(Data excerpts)
Segment Open

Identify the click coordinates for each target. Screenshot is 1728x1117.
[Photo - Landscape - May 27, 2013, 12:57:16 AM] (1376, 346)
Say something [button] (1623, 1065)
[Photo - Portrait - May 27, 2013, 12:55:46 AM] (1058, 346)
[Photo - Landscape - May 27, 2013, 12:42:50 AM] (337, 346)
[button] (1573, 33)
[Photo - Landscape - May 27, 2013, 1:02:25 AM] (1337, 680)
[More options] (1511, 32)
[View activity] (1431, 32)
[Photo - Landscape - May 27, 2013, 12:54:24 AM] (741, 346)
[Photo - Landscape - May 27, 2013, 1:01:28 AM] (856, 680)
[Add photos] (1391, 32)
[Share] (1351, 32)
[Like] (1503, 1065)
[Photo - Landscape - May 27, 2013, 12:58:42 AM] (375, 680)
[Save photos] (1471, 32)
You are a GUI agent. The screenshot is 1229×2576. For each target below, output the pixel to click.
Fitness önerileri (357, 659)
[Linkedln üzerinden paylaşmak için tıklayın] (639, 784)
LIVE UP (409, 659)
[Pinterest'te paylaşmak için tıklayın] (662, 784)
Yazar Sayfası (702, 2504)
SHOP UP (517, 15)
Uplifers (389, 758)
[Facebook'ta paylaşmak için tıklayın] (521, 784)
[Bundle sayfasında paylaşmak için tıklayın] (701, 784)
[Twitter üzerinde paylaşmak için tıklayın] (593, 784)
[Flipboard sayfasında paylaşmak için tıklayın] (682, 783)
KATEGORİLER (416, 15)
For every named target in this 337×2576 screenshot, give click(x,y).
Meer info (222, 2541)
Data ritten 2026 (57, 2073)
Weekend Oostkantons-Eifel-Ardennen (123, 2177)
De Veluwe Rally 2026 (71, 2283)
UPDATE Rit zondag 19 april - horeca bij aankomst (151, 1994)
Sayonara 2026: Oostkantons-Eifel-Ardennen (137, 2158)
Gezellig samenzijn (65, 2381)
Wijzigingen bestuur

Segment Closed

**TASK STATEMENT**
Exact reproduction of every entry is needed.

**EXPECTED ANSWER**
Identify the click coordinates for each target. Screenshot is 1728x1117.
[Photo - Landscape - May 27, 2013, 12:57:16 AM] (1376, 346)
Say something [button] (1623, 1065)
[Photo - Portrait - May 27, 2013, 12:55:46 AM] (1058, 346)
[Photo - Landscape - May 27, 2013, 12:42:50 AM] (337, 346)
[button] (1573, 33)
[Photo - Landscape - May 27, 2013, 1:02:25 AM] (1337, 680)
[More options] (1511, 32)
[View activity] (1431, 32)
[Photo - Landscape - May 27, 2013, 12:54:24 AM] (741, 346)
[Photo - Landscape - May 27, 2013, 1:01:28 AM] (856, 680)
[Add photos] (1391, 32)
[Share] (1351, 32)
[Like] (1503, 1065)
[Photo - Landscape - May 27, 2013, 12:58:42 AM] (375, 680)
[Save photos] (1471, 32)
You are a GUI agent. The screenshot is 1229×2576. For each target below, output the pixel to click.
Fitness önerileri (357, 659)
[Linkedln üzerinden paylaşmak için tıklayın] (639, 784)
LIVE UP (409, 659)
[Pinterest'te paylaşmak için tıklayın] (662, 784)
Yazar Sayfası (702, 2504)
SHOP UP (517, 15)
Uplifers (389, 758)
[Facebook'ta paylaşmak için tıklayın] (521, 784)
[Bundle sayfasında paylaşmak için tıklayın] (701, 784)
[Twitter üzerinde paylaşmak için tıklayın] (593, 784)
[Flipboard sayfasında paylaşmak için tıklayın] (682, 783)
KATEGORİLER (416, 15)
For every named target in this 337×2576 screenshot, give click(x,y).
Meer info (222, 2541)
Data ritten 2026 (57, 2073)
Weekend Oostkantons-Eifel-Ardennen (123, 2177)
De Veluwe Rally 2026 (71, 2283)
UPDATE Rit zondag 19 april - horeca bij aankomst (151, 1994)
Sayonara 2026: Oostkantons-Eifel-Ardennen (137, 2158)
Gezellig samenzijn (65, 2381)
Wijzigingen bestuur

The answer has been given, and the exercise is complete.